__REQUIRED WORK__:
[A] Please output, word for word, the part of the student loan article that opens with the words containing "Student loans are being" and closes with "the financial crisis.".
[B] In the student loan article, what share of current students hold paid jobs while enrolled?
[C] Take the student loan article further, picking up after its last sentence.

__TEXT PROVIDED__:
=== Section Start ===

While Wall Street and U.S. President Donald Trump tout news of a booming stock market and low unemployment, college students may be quick to roll their eyes. The improved economy has yet to mean higher wages for graduates already struggling to pay down massive debt, let alone ease the minds of students staring down the barrel of six-digit loan obligations yet to come.
Federal student loans are the only consumer debt segment with continuous cumulative growth since the Great Recession. As the costs of tuition and borrowing continue to rise, the result is a widening default crisis that even Fed Chairman Jerome Powell labeled as a cause for concern.
Student loans have seen almost 157 percent in cumulative growth over the last 11 years. By comparison, auto loan debt has grown 52 percent while mortgage and credit-card debt actually fell by about 1 percent, according to a Bloomberg Global Data analysis of federal and private loans. All told, there’s a whopping $1.5 trillion in student loans out there (through the second quarter of 2018), marking the second-largest consumer debt segment in the country after mortgages, according to the Federal Reserve. And the number keeps growing.
Student loans are being issued at unprecedented rates as more American students pursue higher education. But the cost of tuition at both private and public institutions is touching all-time highs, while interest rates on student loans are also rising. Students are spending more time working instead of studying. (Some 85 percent of current students now work paid jobs while enrolled.) Experts and analysts worry that the next generation of graduates could default on their loans at even higher rates than in the immediate wake of the financial crisis.
“Students aren’t only facing increasing costs of college tuition; they’re facing increasing costs of borrowing to afford that degree,” said John Hupalo, founder and chief executive officer of Invite Education, an education financial planner. “That double whammy doesn’t bode well for students paying off loans.”
Student loan debt currently has the highest 90+ day delinquency rate of all household debt. More than 1 in 10 borrowers is at least 90 days delinquent, while mortgages and auto loans have a 1.1 percent and 4 percent delinquency rate, respectively, according to Bloomberg Global Data. While mortgages and auto loans have experienced an overall decrease in delinquencies since 2010, student loan delinquency rates remain within a percentage point of their all-time high in 2012.

=== Section End ===

__DATA SHOWN__:

=== Section Start ===

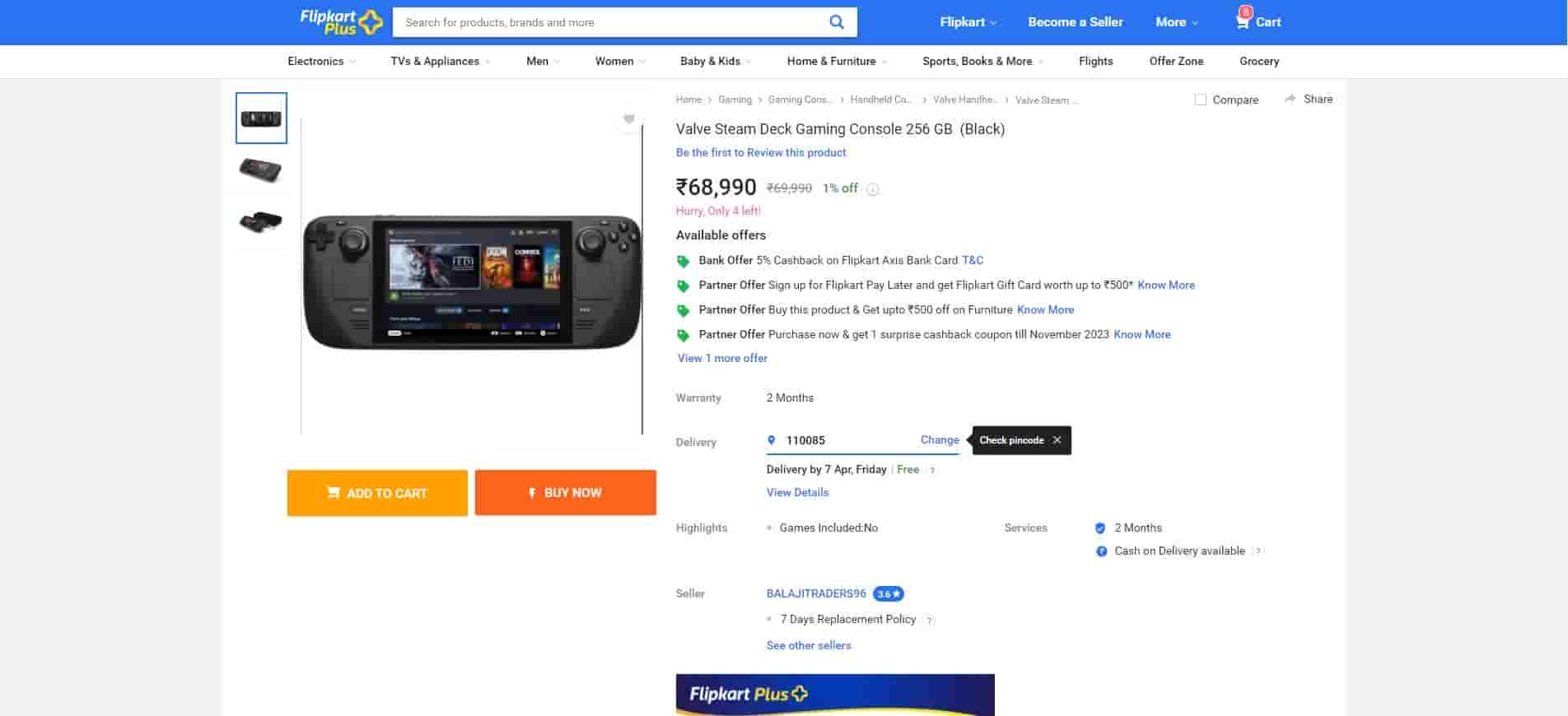Tick the Compare checkbox
The height and width of the screenshot is (716, 1568).
click(x=1201, y=100)
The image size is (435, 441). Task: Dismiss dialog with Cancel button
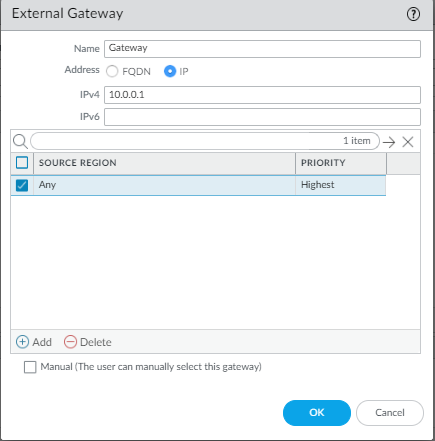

=== Section End ===

__SOLVED PROBLEMS__:
[A]
Student loans are being issued at unprecedented rates as more American students pursue higher education. But the cost of tuition at both private and public institutions is touching all-time highs, while interest rates on student loans are also rising. Students are spending more time working instead of studying. (Some 85 percent of current students now work paid jobs while enrolled.) Experts and analysts worry that the next generation of graduates could default on their loans at even higher rates than in the immediate wake of the financial crisis.

[B] Some 85 percent.

[C]
Delinquencies escalated in the wake of the Great Recession as for-profit colleges pitched themselves as an end run around low-paying jobs, explained Judith Scott-Clayton, a Columbia University associate professor of economics and education. But many of those degrees ultimately proved useless, leaving graduates with debt they couldn’t pay back.
Students attending for-profit universities and community colleges represented almost half of all borrowers leaving school and beginning to repay loans in 2011. They also accounted for 70 percent of all defaults. As a result, delinquencies skyrocketed in the 2011-12 academic year, reaching 11.73 percent.
Today, the student loan delinquency rate remains almost as high, which Scott-Clayton attributes to social and institutional factors, rather than average debt levels. “Delinquency is at crisis levels for borrowers, particularly for borrowers of color, borrowers who have gone to a for-profit and borrowers who didn’t ultimately obtain a degree,” she said, highlighting that each cohort is more likely to miss repayments on their loans than other public and private college students.
Those most at risk of delinquency tend to be, counterintuitively, those who’ve incurred smaller amounts of debt, explained Kali McFadden, senior research analyst at LendingTree. Graduates who leave school with six-figure degrees that are valued in the marketplace—such as post-graduate law or medical degrees—usually see a good return on their investment.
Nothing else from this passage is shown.